START INFORMATION GIVEN
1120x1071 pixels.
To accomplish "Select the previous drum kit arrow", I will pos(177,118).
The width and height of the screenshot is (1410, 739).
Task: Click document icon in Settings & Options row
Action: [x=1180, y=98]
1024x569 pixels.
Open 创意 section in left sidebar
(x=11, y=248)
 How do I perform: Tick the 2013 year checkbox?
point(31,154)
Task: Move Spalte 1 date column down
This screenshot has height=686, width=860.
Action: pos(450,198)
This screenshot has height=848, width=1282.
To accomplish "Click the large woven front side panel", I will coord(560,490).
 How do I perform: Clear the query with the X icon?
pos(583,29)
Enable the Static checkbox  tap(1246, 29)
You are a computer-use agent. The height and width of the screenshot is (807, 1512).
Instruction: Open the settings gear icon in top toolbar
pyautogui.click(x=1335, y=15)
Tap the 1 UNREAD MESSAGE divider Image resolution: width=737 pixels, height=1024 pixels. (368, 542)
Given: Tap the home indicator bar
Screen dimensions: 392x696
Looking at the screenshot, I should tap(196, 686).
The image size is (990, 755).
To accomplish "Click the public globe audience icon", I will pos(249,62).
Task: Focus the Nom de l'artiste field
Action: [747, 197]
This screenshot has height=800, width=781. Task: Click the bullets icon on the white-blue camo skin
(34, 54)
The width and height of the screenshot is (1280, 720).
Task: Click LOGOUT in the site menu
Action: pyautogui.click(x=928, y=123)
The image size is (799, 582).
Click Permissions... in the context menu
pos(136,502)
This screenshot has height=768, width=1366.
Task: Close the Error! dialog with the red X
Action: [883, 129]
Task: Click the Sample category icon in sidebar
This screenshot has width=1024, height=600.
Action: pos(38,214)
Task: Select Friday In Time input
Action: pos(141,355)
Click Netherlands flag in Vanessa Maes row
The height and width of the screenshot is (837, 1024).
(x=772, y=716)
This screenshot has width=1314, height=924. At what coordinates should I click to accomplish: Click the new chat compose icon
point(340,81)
END INFORMATION GIVEN
After the last line of the data, restate all the entries verbatim.

1120x1071 pixels.
To accomplish "Select the previous drum kit arrow", I will pos(177,118).
The width and height of the screenshot is (1410, 739).
Task: Click document icon in Settings & Options row
Action: [x=1180, y=98]
1024x569 pixels.
Open 创意 section in left sidebar
(x=11, y=248)
 How do I perform: Tick the 2013 year checkbox?
point(31,154)
Task: Move Spalte 1 date column down
This screenshot has height=686, width=860.
Action: pos(450,198)
This screenshot has height=848, width=1282.
To accomplish "Click the large woven front side panel", I will coord(560,490).
 How do I perform: Clear the query with the X icon?
pos(583,29)
Enable the Static checkbox  tap(1246, 29)
You are a computer-use agent. The height and width of the screenshot is (807, 1512).
Instruction: Open the settings gear icon in top toolbar
pyautogui.click(x=1335, y=15)
Tap the 1 UNREAD MESSAGE divider Image resolution: width=737 pixels, height=1024 pixels. (368, 542)
Given: Tap the home indicator bar
Screen dimensions: 392x696
Looking at the screenshot, I should tap(196, 686).
The image size is (990, 755).
To accomplish "Click the public globe audience icon", I will pos(249,62).
Task: Focus the Nom de l'artiste field
Action: [747, 197]
This screenshot has height=800, width=781. Task: Click the bullets icon on the white-blue camo skin
(34, 54)
The width and height of the screenshot is (1280, 720).
Task: Click LOGOUT in the site menu
Action: pyautogui.click(x=928, y=123)
The image size is (799, 582).
Click Permissions... in the context menu
pos(136,502)
This screenshot has height=768, width=1366.
Task: Close the Error! dialog with the red X
Action: [883, 129]
Task: Click the Sample category icon in sidebar
This screenshot has width=1024, height=600.
Action: pos(38,214)
Task: Select Friday In Time input
Action: pos(141,355)
Click Netherlands flag in Vanessa Maes row
The height and width of the screenshot is (837, 1024).
(x=772, y=716)
This screenshot has width=1314, height=924. At what coordinates should I click to accomplish: Click the new chat compose icon
point(340,81)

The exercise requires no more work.